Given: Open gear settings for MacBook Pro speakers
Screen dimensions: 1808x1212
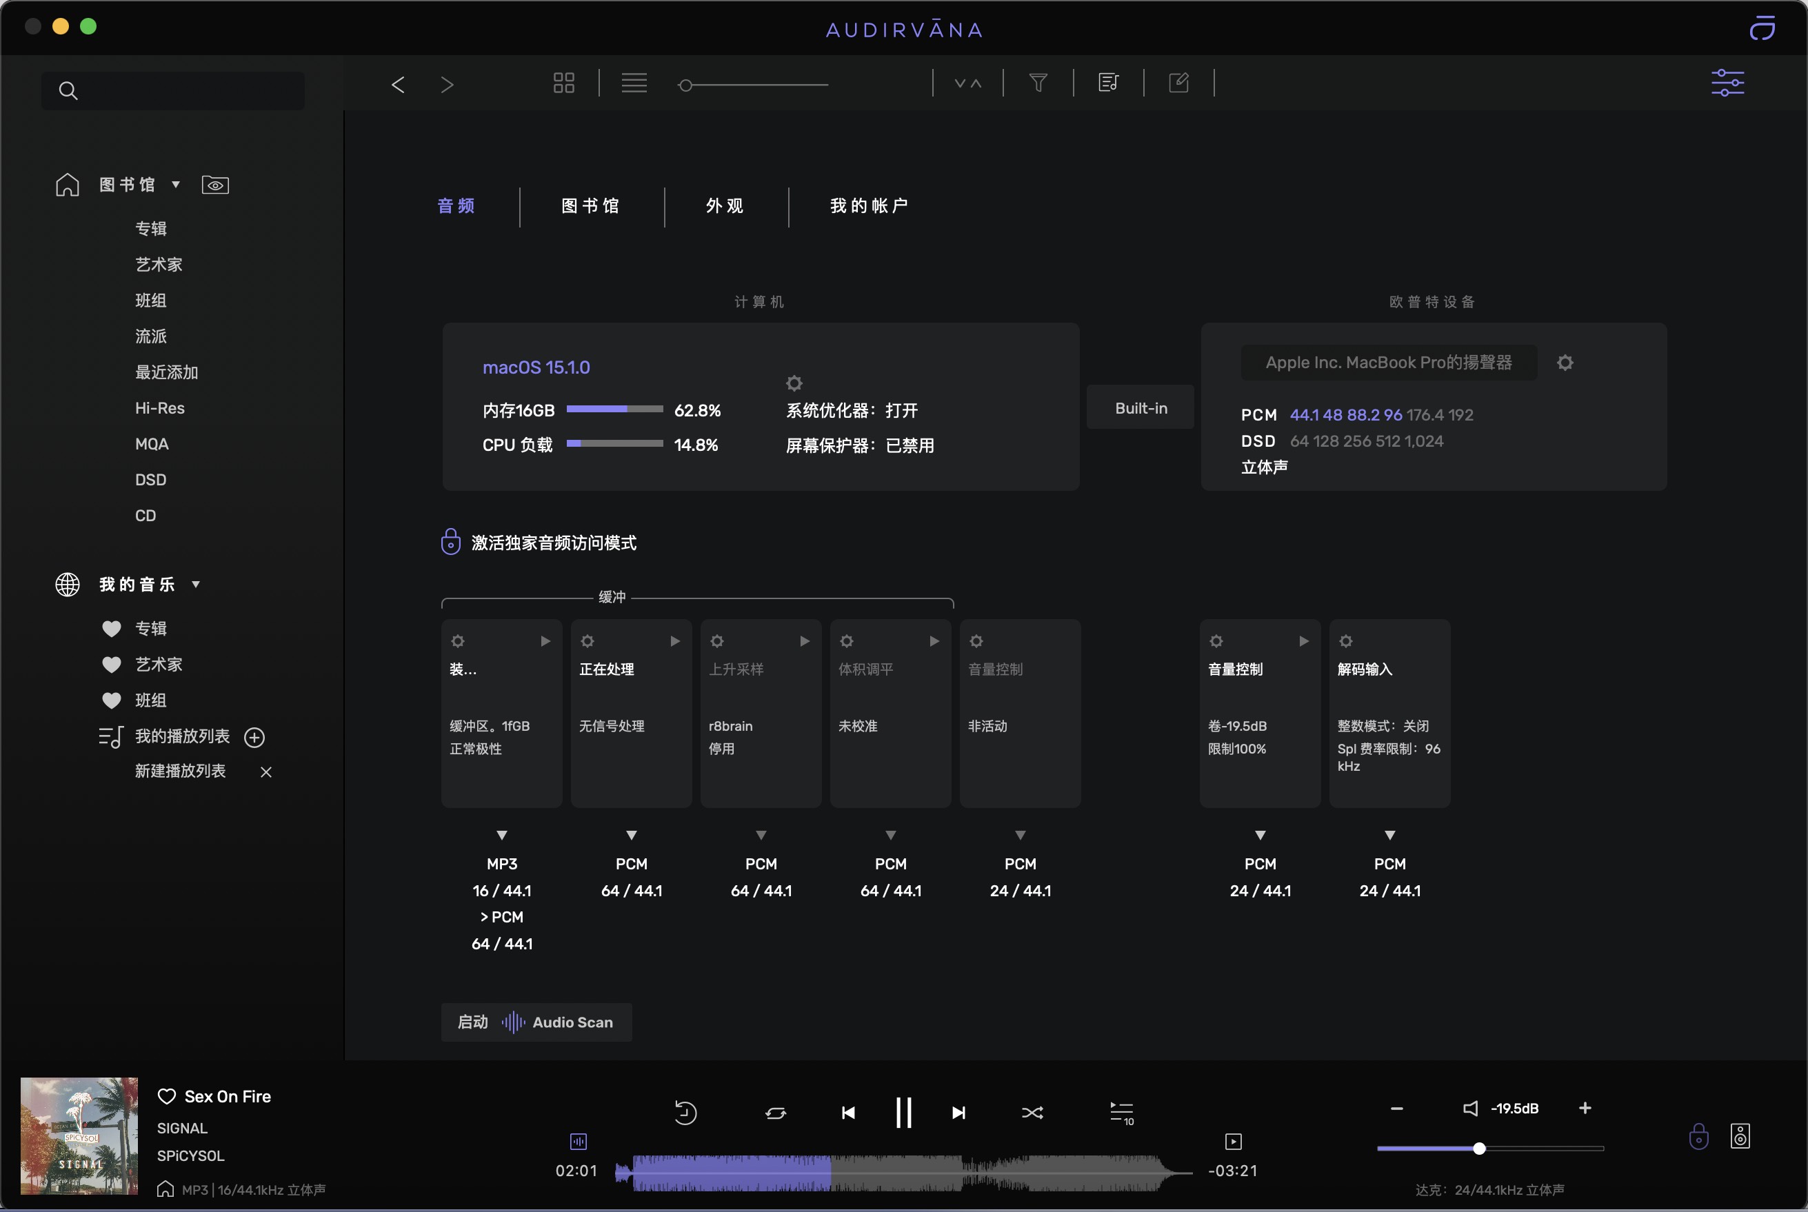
══════
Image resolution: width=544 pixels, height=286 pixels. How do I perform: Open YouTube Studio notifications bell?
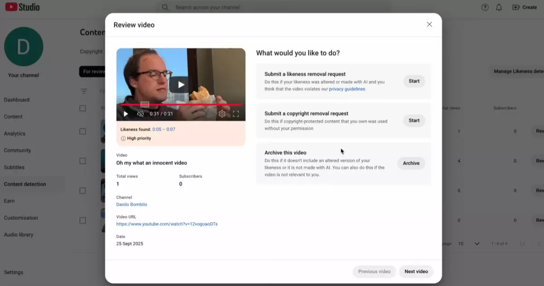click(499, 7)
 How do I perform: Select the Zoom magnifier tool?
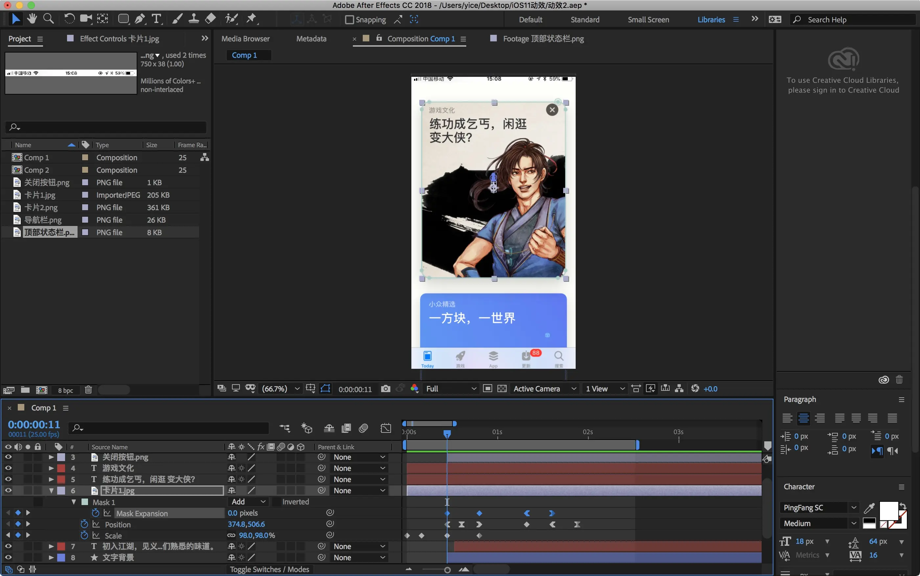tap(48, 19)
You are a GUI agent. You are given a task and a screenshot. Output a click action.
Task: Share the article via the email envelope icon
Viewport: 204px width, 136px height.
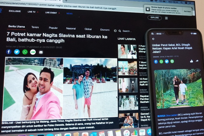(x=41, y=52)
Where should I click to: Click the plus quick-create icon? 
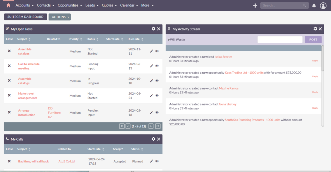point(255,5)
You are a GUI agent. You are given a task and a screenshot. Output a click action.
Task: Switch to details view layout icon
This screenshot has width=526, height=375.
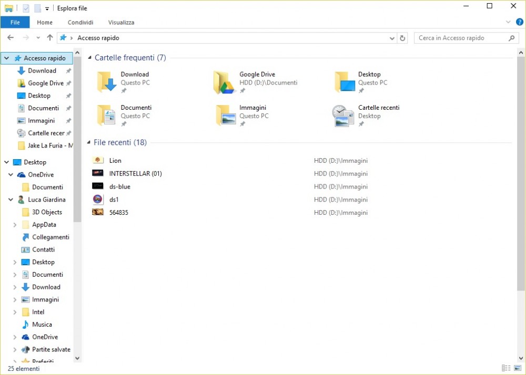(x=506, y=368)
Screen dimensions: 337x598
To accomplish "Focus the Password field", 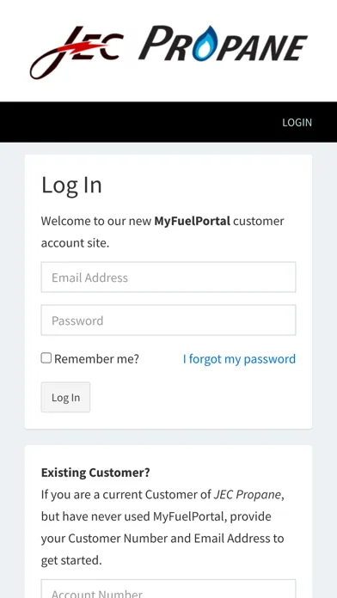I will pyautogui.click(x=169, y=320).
══════
WORK TO DO>
Reproduce the listing from the line with "Given: Open gear" up to and including the line with "Screen dimensions: 1808x1212", swapping "speakers" for "microphone" and leaving all else unchanged.

SOLUTION>
Given: Open gear settings for MacBook Pro microphone
Screen dimensions: 1808x1212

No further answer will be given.